Brokeback Mountain: Our Community's Common Bond > Brokeback Mountain Open Forum
The Twists' living room and the paintings of Vilhelm Hammershoi
Monika:
this is all very interesting. Thanks
Andrew:
Your man in Boston (one of them) has found the Vilhelm Hammershoi in the Museum of Fine Arts. This is a painting I have never seen before and which I am pretty sure has only fairly recently been hung as part of their regular rotation. They say they have 450,000 objects, only a fraction of which can be shown at any time, though it will help a bit when they open their new wing in November, Art of the Americas, which allow them to show more of their American collection and will also free up some of the galleries where American art is now hung for European works. This painting has actually been in their collection since the 1980's. I am sure it has been up before, but I have not seen it. If I had, it would definitely have registered on this lover of houses and light.
I'm just glad they let you photograph anything in their regular collection as long as you don't use flash or tripod.
This looks to be a good illustration of what Prieto was intending to achieve - 'For close-ups, I added an Image 80 on the ground to give a sense of light bouncing off the floor.'
The subject of this painting is certainly the light, bouncing first off the windowsill and floor, then back up the wainscoting with a sharp reflection which preserves the shadows of the window mullion and vertical muntins, and glowing up the door and off the pictures.
Front-Ranger:
Beautiful!

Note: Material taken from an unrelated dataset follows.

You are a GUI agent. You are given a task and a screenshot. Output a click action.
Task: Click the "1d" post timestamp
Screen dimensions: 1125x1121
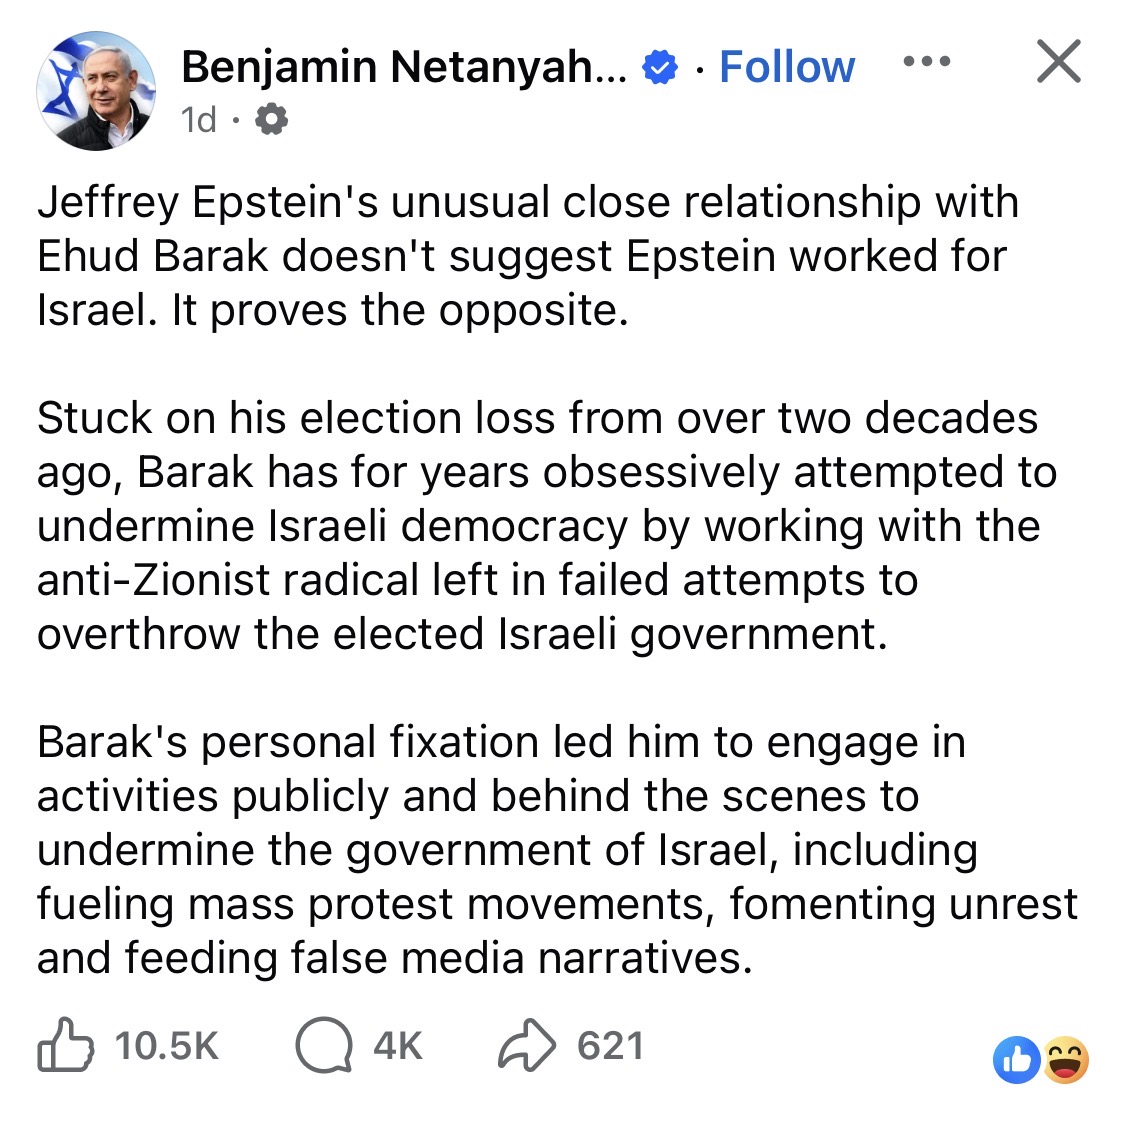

I'm glad as well that you're allowed to photograph it!!
There are two other scenes that come to mind...the telephone scene with Lureen surrounded by a backlight on her platinumed hair and the very last scene in the movie, where the light comes through the window and shines blue on the closet wall. :P
Aloysius J. Gleek:
Jane's writing 'desk' at Chawton and...
chowhound:
I notice that nobody - including myself - has commented on what Rodrigo Prieto says was the chief reason for making the living room look the way it does. He says: "the goal was to suggest that Ennis feels uncomfortable in the stale, monochromatic atmosphere."
Is this "goal" achieved? I suppose it is but I assume Ennis would have felt "uncomfortable", given the social situation he finds himself in, no matter what the setting. But I suppose this "uncomfortableness" is rendered more prominent by the stark Hammershoi type setting, rather than if the three of them had been sitting in comfy armchairs by the farmhouse fire.
However, I think there's more to be said about the setting of this scene than what Rodrigo Prieto has to say in his brief comment.